_PAGE EXTRACT:_
Physics · Cool Roofs 26 March 2026 14 min read

SRI explained, without the jargon.

A peer-reviewed walk-through of Solar Reflectance Index, what it is, why it decides whether your top-floor bedroom is liveable in August, and what the published cool-roof studies actually measure.

If you've shopped for villa waterproofing in the UAE in the last five years, you've seen the acronym SRI appear on a quote and probably moved past it. It looks like specifier-speak. It is, in fact, the single most consequential number on the entire roof specification, the difference between a top-floor bedroom that needs the AC at 19 °C through August and one that holds 24 °C with the AC barely working. This article exists to explain SRI properly, with the physics, with the actual published research, and without pretending UAE roofs behave like roofs anywhere else.

_OBJECTIVE 1:_ Show every line of the entries below that contains the word "left", matching case exactly.

[Items from a dataset]

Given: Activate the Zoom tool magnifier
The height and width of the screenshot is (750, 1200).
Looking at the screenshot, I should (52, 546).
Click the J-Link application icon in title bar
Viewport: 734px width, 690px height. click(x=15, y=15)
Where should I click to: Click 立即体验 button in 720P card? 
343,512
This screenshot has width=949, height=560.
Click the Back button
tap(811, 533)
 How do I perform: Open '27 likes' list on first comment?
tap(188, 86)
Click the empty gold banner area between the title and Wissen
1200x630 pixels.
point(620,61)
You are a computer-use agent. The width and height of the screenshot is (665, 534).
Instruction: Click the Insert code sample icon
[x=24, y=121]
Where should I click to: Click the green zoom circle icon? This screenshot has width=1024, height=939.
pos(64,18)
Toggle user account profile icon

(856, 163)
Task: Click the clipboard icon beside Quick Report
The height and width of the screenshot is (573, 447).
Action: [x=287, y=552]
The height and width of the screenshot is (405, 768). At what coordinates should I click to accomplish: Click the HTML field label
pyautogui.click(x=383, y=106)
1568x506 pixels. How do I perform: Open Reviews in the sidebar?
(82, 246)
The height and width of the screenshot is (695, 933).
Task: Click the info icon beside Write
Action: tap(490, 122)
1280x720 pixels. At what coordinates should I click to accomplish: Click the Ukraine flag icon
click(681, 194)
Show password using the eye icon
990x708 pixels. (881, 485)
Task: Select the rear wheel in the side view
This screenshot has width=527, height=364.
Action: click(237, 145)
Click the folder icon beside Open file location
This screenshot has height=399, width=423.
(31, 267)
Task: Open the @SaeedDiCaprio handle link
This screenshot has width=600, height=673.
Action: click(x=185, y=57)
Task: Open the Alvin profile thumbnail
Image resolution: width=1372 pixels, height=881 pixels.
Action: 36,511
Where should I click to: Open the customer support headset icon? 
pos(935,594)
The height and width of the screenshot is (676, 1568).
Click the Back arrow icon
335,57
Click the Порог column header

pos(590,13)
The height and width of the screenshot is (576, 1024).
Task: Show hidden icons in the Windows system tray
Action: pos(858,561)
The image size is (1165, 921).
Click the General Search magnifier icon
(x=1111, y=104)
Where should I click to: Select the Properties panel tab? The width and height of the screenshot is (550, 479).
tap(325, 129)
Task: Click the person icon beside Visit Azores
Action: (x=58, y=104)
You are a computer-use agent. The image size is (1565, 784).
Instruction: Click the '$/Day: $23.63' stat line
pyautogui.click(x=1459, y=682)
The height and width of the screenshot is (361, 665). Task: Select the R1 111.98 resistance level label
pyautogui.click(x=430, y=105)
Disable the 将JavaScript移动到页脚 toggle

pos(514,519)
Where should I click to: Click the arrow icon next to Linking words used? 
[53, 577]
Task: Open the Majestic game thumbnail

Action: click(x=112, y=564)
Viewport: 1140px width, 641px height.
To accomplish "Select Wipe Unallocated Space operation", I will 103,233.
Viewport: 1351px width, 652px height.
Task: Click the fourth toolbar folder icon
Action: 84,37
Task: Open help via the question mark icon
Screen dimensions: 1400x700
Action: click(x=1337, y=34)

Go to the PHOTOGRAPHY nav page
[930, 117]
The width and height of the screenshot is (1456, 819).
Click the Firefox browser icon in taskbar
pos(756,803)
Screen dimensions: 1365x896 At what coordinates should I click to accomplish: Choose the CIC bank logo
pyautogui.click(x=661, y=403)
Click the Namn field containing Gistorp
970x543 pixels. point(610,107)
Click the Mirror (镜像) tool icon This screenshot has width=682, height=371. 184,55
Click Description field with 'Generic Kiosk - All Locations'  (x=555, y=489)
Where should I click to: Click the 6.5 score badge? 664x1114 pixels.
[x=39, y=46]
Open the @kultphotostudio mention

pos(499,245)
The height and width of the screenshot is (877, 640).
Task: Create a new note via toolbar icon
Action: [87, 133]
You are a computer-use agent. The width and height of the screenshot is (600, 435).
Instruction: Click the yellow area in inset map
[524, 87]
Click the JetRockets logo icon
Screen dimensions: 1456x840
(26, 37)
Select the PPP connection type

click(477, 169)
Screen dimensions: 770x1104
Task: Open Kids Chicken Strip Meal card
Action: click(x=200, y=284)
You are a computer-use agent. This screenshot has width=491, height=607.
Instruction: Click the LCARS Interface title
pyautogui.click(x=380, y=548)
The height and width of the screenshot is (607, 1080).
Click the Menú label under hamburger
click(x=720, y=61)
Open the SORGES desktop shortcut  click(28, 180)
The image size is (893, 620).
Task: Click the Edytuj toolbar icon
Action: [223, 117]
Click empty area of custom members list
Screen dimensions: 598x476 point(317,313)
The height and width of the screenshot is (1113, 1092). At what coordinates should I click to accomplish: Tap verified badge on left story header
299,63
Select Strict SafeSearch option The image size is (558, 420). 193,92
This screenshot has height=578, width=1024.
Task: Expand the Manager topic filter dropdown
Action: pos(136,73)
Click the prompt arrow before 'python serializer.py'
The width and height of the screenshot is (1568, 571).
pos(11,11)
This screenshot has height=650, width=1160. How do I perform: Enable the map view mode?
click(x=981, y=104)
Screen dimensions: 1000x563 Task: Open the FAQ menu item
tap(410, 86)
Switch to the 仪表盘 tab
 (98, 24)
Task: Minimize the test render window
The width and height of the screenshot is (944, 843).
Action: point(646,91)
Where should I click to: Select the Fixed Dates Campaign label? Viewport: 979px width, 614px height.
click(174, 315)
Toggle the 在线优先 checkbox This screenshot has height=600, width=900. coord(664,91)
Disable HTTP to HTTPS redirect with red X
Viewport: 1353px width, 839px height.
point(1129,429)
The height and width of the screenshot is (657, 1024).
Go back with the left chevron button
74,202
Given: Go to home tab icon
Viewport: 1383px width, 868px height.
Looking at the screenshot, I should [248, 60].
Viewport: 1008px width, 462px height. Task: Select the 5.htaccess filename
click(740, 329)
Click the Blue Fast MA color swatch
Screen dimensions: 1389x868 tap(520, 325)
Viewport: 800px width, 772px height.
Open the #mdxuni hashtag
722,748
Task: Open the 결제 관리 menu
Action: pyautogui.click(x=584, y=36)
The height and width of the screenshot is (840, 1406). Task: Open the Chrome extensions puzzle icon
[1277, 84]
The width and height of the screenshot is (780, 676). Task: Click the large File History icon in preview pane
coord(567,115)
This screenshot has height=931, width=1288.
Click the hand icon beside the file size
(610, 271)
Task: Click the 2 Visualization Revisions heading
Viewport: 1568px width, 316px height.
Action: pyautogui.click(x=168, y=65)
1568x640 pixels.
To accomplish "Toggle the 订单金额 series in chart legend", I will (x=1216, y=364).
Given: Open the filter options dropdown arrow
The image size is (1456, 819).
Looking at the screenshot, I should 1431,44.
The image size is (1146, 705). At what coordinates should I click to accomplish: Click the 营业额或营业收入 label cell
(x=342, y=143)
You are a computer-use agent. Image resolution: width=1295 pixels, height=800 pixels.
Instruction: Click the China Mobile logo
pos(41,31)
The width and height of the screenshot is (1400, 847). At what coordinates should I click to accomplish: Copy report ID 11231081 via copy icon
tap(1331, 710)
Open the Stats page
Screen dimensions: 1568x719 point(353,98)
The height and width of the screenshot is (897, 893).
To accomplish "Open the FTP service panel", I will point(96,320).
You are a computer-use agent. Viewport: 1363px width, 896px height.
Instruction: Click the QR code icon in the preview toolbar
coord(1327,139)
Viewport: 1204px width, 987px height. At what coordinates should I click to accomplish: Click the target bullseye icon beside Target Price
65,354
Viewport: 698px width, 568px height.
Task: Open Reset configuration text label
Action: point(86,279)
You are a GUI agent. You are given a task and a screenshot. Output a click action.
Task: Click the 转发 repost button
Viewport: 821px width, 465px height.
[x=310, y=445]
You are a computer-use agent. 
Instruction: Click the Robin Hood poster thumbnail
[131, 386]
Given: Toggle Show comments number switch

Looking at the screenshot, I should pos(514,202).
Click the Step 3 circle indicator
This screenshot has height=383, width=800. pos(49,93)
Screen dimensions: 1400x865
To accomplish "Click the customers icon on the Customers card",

_OBJECTIVE 2:_ In the cool-roof article above, why is SRI the most consequential number on a roof specification? Answer in one to three sentences.

_ANSWER 1:_
The height and width of the screenshot is (1113, 1092). At what coordinates should I click to accomplish: Tap verified badge on left story header
Go back with the left chevron button

_ANSWER 2:_ It makes the difference between a top-floor bedroom that needs the AC at 19 °C through August and one that holds 24 °C with the AC barely working.